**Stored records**
■ ■ ■ ■ ■ ■ ■
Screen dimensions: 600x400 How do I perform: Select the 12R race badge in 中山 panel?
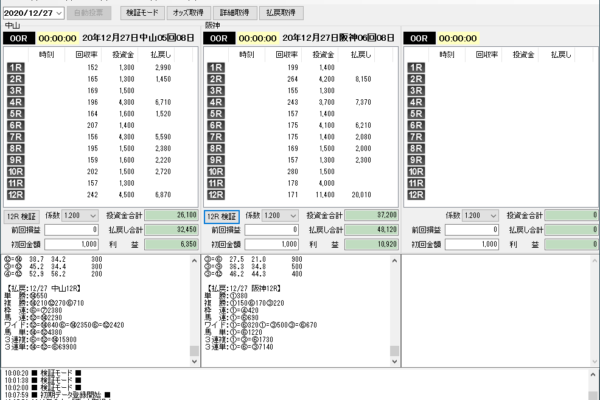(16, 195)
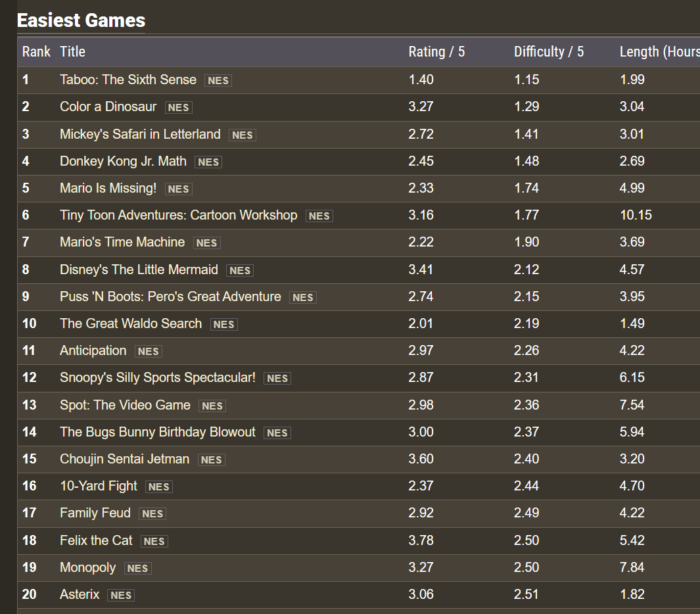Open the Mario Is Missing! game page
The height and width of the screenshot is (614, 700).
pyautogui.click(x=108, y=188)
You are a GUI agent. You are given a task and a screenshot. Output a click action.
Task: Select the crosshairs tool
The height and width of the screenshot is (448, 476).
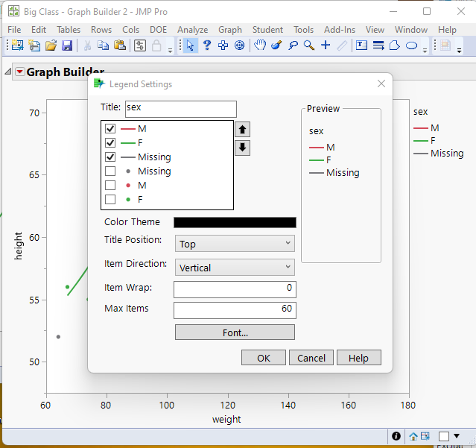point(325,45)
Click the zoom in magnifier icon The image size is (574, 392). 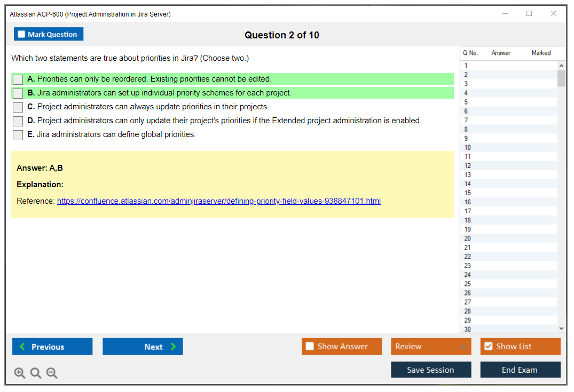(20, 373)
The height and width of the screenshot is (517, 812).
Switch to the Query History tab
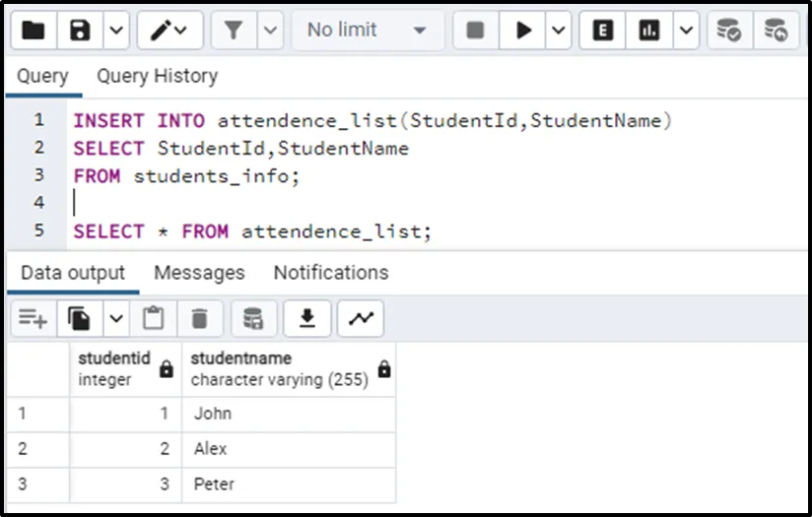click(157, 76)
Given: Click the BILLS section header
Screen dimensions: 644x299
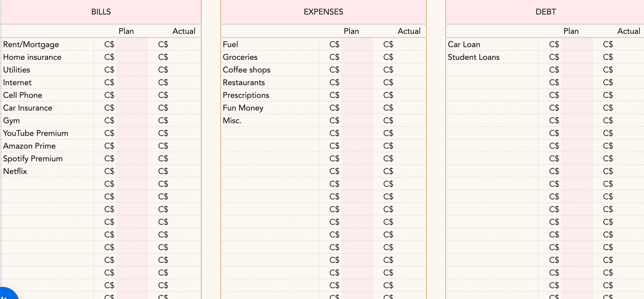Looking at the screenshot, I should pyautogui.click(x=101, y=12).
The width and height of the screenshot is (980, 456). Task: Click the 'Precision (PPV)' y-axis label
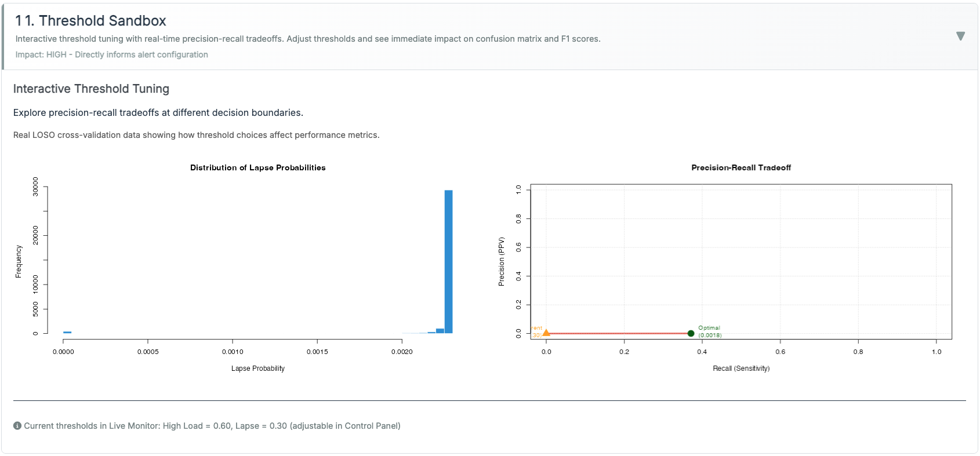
■ ■ ■ ■ ■ ■ ■
**Work instruction**
The copy should hold exactly the lines from the line containing "The height and width of the screenshot is (517, 812)." through the last line of the records, both included, and no pictures or other lines.

**Task response**
The height and width of the screenshot is (517, 812).
Switch to the Query History tab
click(157, 76)
Given: Click the BILLS section header
Screen dimensions: 644x299
Looking at the screenshot, I should pyautogui.click(x=101, y=12).
The width and height of the screenshot is (980, 456). Task: Click the 'Precision (PPV)' y-axis label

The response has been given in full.